THIS WEEK IN 1961:
FIFTEEN powerful revolvers and ammunition to fit many of them – has built up at Worcester Police Station since last Thursday’s “armistice”
pledge from the Home Secretary. He promised then that anyone without a firearms certificate handing over firearms or ammunition to the police by October 31 would be immune from proceedings for unlawful possession. The weapons surrendered at Worcester are mostly First Worls War souvenirs but some are “keepsakes” from the Second World War and one – a Colt – even looks fresh from the factory. The police are amazed that so many “illegitimate”
weapons, capable of causing untold terror in the wrong hands, should have turned up in a place like Worcester.
THIS WEEK IN 1971:
THE county council has set up a special working committee to investigate drug taking among children in Worcestershire schools.
The committee will try to find out how widespread is drug taking and the best way to tackle the problem.

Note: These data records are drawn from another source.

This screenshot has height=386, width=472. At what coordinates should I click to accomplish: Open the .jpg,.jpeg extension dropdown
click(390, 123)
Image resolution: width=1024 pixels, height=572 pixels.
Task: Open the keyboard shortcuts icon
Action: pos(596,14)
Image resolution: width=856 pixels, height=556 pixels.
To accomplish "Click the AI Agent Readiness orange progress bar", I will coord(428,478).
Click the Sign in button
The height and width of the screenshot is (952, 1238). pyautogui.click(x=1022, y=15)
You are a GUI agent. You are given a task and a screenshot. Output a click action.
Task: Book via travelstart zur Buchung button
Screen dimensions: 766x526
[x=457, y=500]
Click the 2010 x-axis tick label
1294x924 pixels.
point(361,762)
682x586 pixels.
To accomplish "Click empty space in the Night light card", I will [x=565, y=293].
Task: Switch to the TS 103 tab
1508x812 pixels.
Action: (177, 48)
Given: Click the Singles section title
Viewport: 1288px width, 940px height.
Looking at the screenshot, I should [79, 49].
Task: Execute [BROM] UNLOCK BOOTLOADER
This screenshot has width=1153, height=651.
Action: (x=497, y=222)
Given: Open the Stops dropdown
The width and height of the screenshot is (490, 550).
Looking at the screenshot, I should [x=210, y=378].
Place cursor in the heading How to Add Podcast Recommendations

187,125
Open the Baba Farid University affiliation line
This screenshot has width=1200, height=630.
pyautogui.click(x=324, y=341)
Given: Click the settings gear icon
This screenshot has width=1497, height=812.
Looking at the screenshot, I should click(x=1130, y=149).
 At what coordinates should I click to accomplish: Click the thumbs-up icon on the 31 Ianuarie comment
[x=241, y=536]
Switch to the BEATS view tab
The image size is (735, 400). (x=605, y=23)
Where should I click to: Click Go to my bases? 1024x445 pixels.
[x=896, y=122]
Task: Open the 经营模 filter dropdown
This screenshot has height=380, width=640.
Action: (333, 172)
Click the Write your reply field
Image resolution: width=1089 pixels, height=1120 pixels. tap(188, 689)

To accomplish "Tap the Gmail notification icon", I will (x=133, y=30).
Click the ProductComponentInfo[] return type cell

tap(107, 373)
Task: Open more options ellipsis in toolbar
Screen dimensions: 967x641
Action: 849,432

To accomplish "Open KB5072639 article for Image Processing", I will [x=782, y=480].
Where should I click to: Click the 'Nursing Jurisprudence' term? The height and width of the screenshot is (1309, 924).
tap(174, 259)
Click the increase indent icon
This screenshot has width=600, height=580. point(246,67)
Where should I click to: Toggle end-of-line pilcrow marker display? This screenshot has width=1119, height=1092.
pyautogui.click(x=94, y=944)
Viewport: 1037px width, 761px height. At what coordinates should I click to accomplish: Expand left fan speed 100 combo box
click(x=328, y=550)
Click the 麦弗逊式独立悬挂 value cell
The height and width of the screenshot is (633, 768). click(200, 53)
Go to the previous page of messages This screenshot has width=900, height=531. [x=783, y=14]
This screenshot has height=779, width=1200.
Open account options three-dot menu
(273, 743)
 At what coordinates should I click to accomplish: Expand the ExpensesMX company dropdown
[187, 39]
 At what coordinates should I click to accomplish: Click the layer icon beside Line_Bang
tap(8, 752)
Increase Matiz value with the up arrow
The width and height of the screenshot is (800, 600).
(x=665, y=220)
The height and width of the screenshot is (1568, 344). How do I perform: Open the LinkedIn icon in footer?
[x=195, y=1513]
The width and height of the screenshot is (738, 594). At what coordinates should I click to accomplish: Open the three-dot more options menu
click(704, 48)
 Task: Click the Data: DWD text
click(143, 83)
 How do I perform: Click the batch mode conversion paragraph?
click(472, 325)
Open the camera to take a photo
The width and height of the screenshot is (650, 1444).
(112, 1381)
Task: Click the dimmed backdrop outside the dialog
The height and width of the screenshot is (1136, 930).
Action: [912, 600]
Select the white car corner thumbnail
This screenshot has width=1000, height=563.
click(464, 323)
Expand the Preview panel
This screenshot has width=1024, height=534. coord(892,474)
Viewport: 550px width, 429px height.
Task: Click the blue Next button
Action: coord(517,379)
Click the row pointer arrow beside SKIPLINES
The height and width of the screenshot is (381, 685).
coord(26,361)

One member, Dr Thomas Lloyd-James, the county’s deputy medical officer of health, said he believed the problem to be “fairly widespread” in Worcestershire “but no one knows the real size of the problem and this is one of the things we shall be trying to find out”. Deputy county education officer REW.
Saunders welcomed the investigation but said he was not aware of drug taking being “a serious problem in our schools”.
THIS WEEK IN 1981:
RIVER freight is on the move again from Worcester for the first time in 12 years.
A 270-ton barge load of wheat set off from Diglis Basin along the river Severn to Tewkesbury on a journey that could be the start of a major commercial venture.
British Waterways is hoping it will be the first of many cargoes that will spell a new beginning for water freight.
a A British Waterways spokesman said: “The wheat is being delivered direct to a mill at Tewkesbury. This is much easier than transporting it all by road and it represents a saving in cost. He added that altogether 2,000 tons of English wheat from Worcestershire farms will be delivered to down-river mills.
Diglis Depot manager Malcolm Wright hopes to see further development of river freight from Worcester to docks at Gloucester and Avonmouth.
THIS WEEK IN 1991:
CASES of HIV are increasing in the Worcester area, according to latest figures revealed by the District Health Authority.
There are now 20 known cases in the district and numbers are expected to rise, warns district HIV coordinator Sheena Stewart.
Now being made available are free needles for intravenous drug users.
They are being issued from the HIV AIDS Education Unit and the Genito-Urinary Clinic, both in Castle Street.